VietNamNet Bridge | 4 October 2016
Large M&A deal could change Vietnam’s sugar industry
Hoang Anh Gia Lai Group (HAGL) has finally confirmed that it is negotiating with Thanh Thanh Cong (TTC) on the transfer of its sugar mill in Laos to TTC. As both of them are giants in their field, the deal is expected to lead to big changes in the industry.
TTC is known as the leading company in the sugar industry as it holds the controlling stake in many large sugar companies, including Thanh Thanh Cong Tay Ninh (SBT), Gia Lai Hydropower Sugar (SEC), Bien Hoa (BHS), Ninh Hoa (NHS) and Phan Rang Sugar Company.
In the latest move, TTC has merged SEC with SBT and NHS with BHS, while analysts predicted that BHS and SBT would merge in the future. TTC will still own the advantages which SBT and BHS have – advanced technology, experienced staff, strong brands and a large retail network.
BHS is praised for its diverse products and is the only Vietnamese company which owns a sugar refinery line from Japan. Therefore, BHS sugar has high quality and it is always sold at prices higher than products of other companies.
TTC has also increased its investments in other sugar companies, such as Duong Nuoc Trong, Bourbon An Hoa, Duong La Nga and Duong 333 in an ambitious plan to strengthen its No 1 position in the industry. 
According to AgroMonitor, TTC is leading the industry with 17.2 percent of the market. The figure could be up to 27 percent of only considering the southern market.
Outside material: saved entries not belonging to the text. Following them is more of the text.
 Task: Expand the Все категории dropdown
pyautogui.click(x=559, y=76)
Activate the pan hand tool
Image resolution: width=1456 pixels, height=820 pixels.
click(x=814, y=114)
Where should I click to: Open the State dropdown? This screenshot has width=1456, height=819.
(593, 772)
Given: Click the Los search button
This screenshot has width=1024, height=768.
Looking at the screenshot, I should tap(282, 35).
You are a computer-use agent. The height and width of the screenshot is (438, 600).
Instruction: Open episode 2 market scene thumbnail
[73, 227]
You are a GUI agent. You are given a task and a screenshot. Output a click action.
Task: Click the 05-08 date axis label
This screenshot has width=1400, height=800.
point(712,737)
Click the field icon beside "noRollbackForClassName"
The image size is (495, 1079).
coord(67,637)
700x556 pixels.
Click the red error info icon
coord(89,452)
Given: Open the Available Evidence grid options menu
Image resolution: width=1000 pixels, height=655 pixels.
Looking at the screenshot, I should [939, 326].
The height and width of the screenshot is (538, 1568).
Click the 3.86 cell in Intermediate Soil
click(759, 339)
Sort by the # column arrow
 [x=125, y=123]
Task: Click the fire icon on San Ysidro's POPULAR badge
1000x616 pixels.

However, the position has been threatened by imports. As Vietnam joined the ASEAN Economic Community late last year, the import tariff on sugar products from ASEAN has been cut to five percent and will be further cut to zero percent after 2018.
This has raised a big concern for Vietnam’s sugar industry, which, as committed by the Vietnam Sugar Cane and Sugar Association (VSSA), has weak competitiveness. VSSA has recently sent a dispatch to the Ministry of Finance asking to continue protecting the sugar industry.
Vietnam’s sugar proves to be less competitive than imports because of the high production cost. While it costs $375 to make one ton of sugar in Thailand, the figure is $518 per ton in Vietnam, according to OECD Stat. 
Therefore, the urgent task for sugar companies is to cut the production. And this depends on their capability of acquiring companies with large material growing areas and bringing high-yield sugarcane to Vietnam.
The purchase of HAGL’s sugar mill is TTC’s step in realizing the strategy. HAGL has 6,000 hectares of sugarcane in Laos, with favorable conditions which allow yields of 120 tons per hectare.